- [Problem details]
Down to the last line, repeat the records exactly.

- [Collected data entries]
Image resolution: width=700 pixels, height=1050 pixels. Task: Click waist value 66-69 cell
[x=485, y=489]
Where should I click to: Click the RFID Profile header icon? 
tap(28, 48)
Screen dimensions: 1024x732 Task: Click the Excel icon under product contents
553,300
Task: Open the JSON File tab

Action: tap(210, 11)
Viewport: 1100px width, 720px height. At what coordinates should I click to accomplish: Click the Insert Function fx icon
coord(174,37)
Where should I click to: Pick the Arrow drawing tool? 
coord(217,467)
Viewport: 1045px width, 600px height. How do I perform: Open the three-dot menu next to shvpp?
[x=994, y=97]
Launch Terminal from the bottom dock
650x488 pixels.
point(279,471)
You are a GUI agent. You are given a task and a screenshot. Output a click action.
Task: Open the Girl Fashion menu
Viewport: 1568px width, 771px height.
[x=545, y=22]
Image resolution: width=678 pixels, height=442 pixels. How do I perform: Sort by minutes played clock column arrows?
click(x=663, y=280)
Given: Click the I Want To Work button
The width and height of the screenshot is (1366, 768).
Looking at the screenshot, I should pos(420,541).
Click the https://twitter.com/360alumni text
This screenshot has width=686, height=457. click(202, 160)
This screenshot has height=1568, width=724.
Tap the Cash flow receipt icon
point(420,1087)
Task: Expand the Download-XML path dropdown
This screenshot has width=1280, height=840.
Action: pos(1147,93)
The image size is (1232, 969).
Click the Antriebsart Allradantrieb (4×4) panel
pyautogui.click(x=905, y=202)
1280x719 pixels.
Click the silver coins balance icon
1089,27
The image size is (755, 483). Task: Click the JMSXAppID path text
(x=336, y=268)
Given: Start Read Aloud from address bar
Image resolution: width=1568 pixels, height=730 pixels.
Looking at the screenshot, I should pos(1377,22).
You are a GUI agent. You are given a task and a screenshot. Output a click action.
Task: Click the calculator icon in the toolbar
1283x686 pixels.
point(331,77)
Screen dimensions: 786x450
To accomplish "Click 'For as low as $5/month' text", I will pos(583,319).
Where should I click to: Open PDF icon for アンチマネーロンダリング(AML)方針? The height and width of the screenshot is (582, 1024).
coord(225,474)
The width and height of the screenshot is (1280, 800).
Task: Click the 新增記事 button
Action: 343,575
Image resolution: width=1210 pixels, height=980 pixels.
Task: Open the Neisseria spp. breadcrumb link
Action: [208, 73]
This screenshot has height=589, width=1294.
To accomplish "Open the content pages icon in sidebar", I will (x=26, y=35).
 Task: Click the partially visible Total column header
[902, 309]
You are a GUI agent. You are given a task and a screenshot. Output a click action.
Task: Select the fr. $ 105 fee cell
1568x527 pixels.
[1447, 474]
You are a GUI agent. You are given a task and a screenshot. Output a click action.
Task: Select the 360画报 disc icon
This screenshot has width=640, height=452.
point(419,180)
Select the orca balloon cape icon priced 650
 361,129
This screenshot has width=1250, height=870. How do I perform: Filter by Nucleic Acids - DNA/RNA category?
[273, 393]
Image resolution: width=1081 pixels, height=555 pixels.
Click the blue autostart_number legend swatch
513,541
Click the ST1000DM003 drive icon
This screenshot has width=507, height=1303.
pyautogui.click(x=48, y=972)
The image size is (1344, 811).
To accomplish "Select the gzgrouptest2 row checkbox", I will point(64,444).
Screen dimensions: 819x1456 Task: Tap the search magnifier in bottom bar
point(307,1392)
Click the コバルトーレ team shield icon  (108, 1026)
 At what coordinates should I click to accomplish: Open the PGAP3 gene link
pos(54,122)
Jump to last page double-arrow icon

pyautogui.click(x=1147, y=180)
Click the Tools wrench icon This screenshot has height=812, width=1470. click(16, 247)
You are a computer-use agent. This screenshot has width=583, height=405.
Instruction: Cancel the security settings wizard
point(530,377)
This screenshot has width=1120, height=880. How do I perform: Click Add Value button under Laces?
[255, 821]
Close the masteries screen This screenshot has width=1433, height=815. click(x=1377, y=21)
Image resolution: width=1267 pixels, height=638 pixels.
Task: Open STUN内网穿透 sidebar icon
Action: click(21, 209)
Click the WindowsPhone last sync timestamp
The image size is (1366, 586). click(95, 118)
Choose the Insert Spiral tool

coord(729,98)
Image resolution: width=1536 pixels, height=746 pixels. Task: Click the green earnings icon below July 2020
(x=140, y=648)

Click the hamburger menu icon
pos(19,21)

- [Output of the task]
Image resolution: width=700 pixels, height=1050 pixels. Task: Click waist value 66-69 cell
[x=485, y=489]
Where should I click to: Click the RFID Profile header icon? 
tap(28, 48)
Screen dimensions: 1024x732 Task: Click the Excel icon under product contents
553,300
Task: Open the JSON File tab

Action: tap(210, 11)
Viewport: 1100px width, 720px height. At what coordinates should I click to accomplish: Click the Insert Function fx icon
coord(174,37)
Where should I click to: Pick the Arrow drawing tool? 
coord(217,467)
Viewport: 1045px width, 600px height. How do I perform: Open the three-dot menu next to shvpp?
[x=994, y=97]
Launch Terminal from the bottom dock
650x488 pixels.
point(279,471)
You are a GUI agent. You are given a task and a screenshot. Output a click action.
Task: Open the Girl Fashion menu
Viewport: 1568px width, 771px height.
[x=545, y=22]
Image resolution: width=678 pixels, height=442 pixels. How do I perform: Sort by minutes played clock column arrows?
click(x=663, y=280)
Given: Click the I Want To Work button
The width and height of the screenshot is (1366, 768).
Looking at the screenshot, I should pos(420,541).
Click the https://twitter.com/360alumni text
This screenshot has width=686, height=457. click(202, 160)
This screenshot has height=1568, width=724.
Tap the Cash flow receipt icon
point(420,1087)
Task: Expand the Download-XML path dropdown
This screenshot has width=1280, height=840.
Action: pos(1147,93)
The image size is (1232, 969).
Click the Antriebsart Allradantrieb (4×4) panel
pyautogui.click(x=905, y=202)
1280x719 pixels.
Click the silver coins balance icon
1089,27
The image size is (755, 483). Task: Click the JMSXAppID path text
(x=336, y=268)
Given: Start Read Aloud from address bar
Image resolution: width=1568 pixels, height=730 pixels.
Looking at the screenshot, I should pos(1377,22).
You are a GUI agent. You are given a task and a screenshot. Output a click action.
Task: Click the calculator icon in the toolbar
1283x686 pixels.
point(331,77)
Screen dimensions: 786x450
To accomplish "Click 'For as low as $5/month' text", I will pos(583,319).
Where should I click to: Open PDF icon for アンチマネーロンダリング(AML)方針? The height and width of the screenshot is (582, 1024).
coord(225,474)
The width and height of the screenshot is (1280, 800).
Task: Click the 新增記事 button
Action: 343,575
Image resolution: width=1210 pixels, height=980 pixels.
Task: Open the Neisseria spp. breadcrumb link
Action: [208, 73]
This screenshot has height=589, width=1294.
To accomplish "Open the content pages icon in sidebar", I will (x=26, y=35).
 Task: Click the partially visible Total column header
[902, 309]
You are a GUI agent. You are given a task and a screenshot. Output a click action.
Task: Select the fr. $ 105 fee cell
1568x527 pixels.
[1447, 474]
You are a GUI agent. You are given a task and a screenshot. Output a click action.
Task: Select the 360画报 disc icon
This screenshot has width=640, height=452.
point(419,180)
Select the orca balloon cape icon priced 650
 361,129
This screenshot has width=1250, height=870. How do I perform: Filter by Nucleic Acids - DNA/RNA category?
[273, 393]
Image resolution: width=1081 pixels, height=555 pixels.
Click the blue autostart_number legend swatch
513,541
Click the ST1000DM003 drive icon
This screenshot has width=507, height=1303.
pyautogui.click(x=48, y=972)
The image size is (1344, 811).
To accomplish "Select the gzgrouptest2 row checkbox", I will point(64,444).
Screen dimensions: 819x1456 Task: Tap the search magnifier in bottom bar
point(307,1392)
Click the コバルトーレ team shield icon  (108, 1026)
 At what coordinates should I click to accomplish: Open the PGAP3 gene link
pos(54,122)
Jump to last page double-arrow icon

pyautogui.click(x=1147, y=180)
Click the Tools wrench icon This screenshot has height=812, width=1470. click(16, 247)
You are a computer-use agent. This screenshot has width=583, height=405.
Instruction: Cancel the security settings wizard
point(530,377)
This screenshot has width=1120, height=880. How do I perform: Click Add Value button under Laces?
[255, 821]
Close the masteries screen This screenshot has width=1433, height=815. click(x=1377, y=21)
Image resolution: width=1267 pixels, height=638 pixels.
Task: Open STUN内网穿透 sidebar icon
Action: click(21, 209)
Click the WindowsPhone last sync timestamp
The image size is (1366, 586). click(95, 118)
Choose the Insert Spiral tool

coord(729,98)
Image resolution: width=1536 pixels, height=746 pixels. Task: Click the green earnings icon below July 2020
(x=140, y=648)

Click the hamburger menu icon
pos(19,21)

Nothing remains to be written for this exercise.